太田述正コラム#8877(2017.1.26)
<米帝国主義の生誕(その7)>(2017.5.12公開)
諸国民国家は、「それぞれが、諸価値の諸星座との関係で自分達自身を」どう「定義」するか、という点で諸帝国と異なる。
諸帝国は、支配的となったり、収縮したりする。
諸帝国が統治するのは国の臣民達ではない。
すなわち、征服されたスー族(Sioux)<(コラム#3668、3764、4046、4072、4381、5875)>は、この国が、政治的にして文化的な粉砕機にかけられて彼らにそれを強いるまで、米国人達ではなかった。
例えば、フィリピン人達は、決して米国人達になることなく従属せしめられた。
<それに対し、>諸国民国家は、諸帝国とは違って、「それまで存在していた、個人としての、そして、集団としての諸主権の諸形態を掘り崩すところの、市民たる諸観念と帰属(belonging)」を打ち立てる。
諸国民国家は、長く覆い被さっていた地域的諸コミュニティーの荒っぽい正義の代替物として立つ「法の支配」を擁護し、それぞれの臣民達が「諸事を行う近代的で正しいやり方」を抱懐するよう強いる。
諸国民国家は、好まれると否とに関わらず、諸コミュニティーを形成し、<地域の住民ならぬ>国の臣民達、この場合は米国人達、を生み出す。・・・
著者は、彼の本を、出現しつつあった米国民国家、と、次第に声高に宣明されるようになったところの、顕示的な諸形態の帝国主義、との間の最も顕示的な交差(intersection)でもって完結させる。
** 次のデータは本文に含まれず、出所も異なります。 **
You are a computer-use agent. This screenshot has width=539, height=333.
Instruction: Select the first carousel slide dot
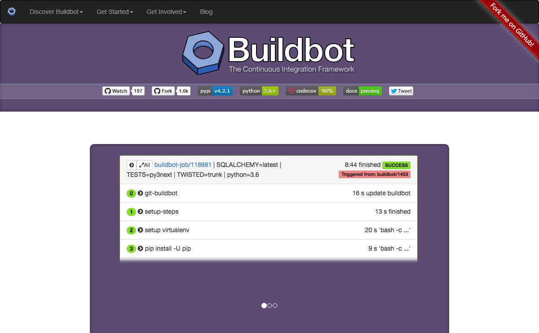264,306
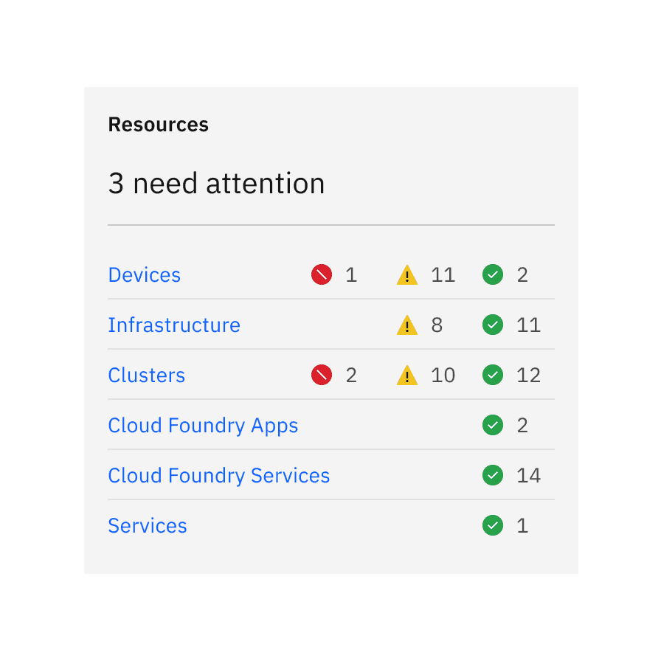
Task: Click the success count of 14 on Cloud Foundry Services
Action: click(528, 475)
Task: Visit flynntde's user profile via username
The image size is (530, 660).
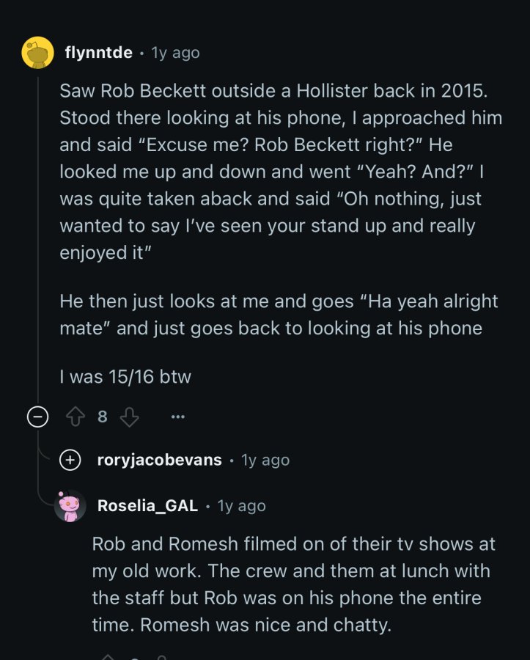Action: click(98, 53)
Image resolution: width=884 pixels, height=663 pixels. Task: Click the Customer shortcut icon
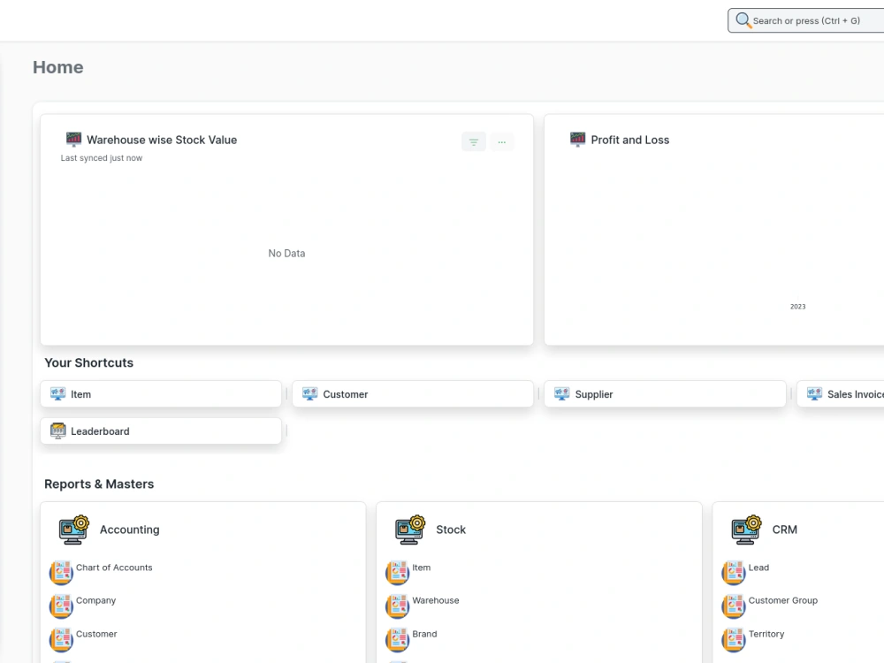(x=310, y=393)
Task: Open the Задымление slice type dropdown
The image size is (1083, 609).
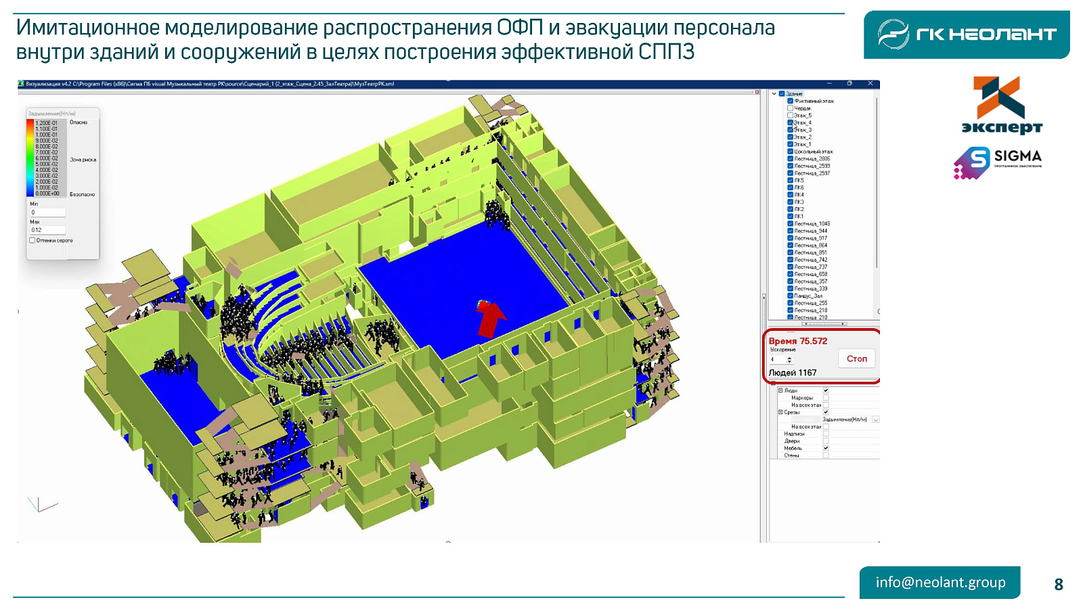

すなわち、内では統合された(consolidated)「進歩主義的」な国を構築し、外では、それを、フィリピン、キューバ、及び、プエルトリコ、へと広げた(spread)、セオドア・ローズベルトのような人物群の出現だ。
全球的帝国主義と国内の進歩主義の<時期的な>同時発生(coincidence)が、著者にこの分析(resolution)を提供している。・・・
フィリピン人達について行われたすべての主張は、アパッチ族(Apaches)<(コラム#4432、4436、4725、5926、7801、8873)>について行うことができよう」、とセオドア・ローズベルトは説明した。
アギナルド(Aguinaldo)について言えることは、シッティング・ブル(Sitting Bull)<(注9)(コラム#4381)>について言えるのだ」、と。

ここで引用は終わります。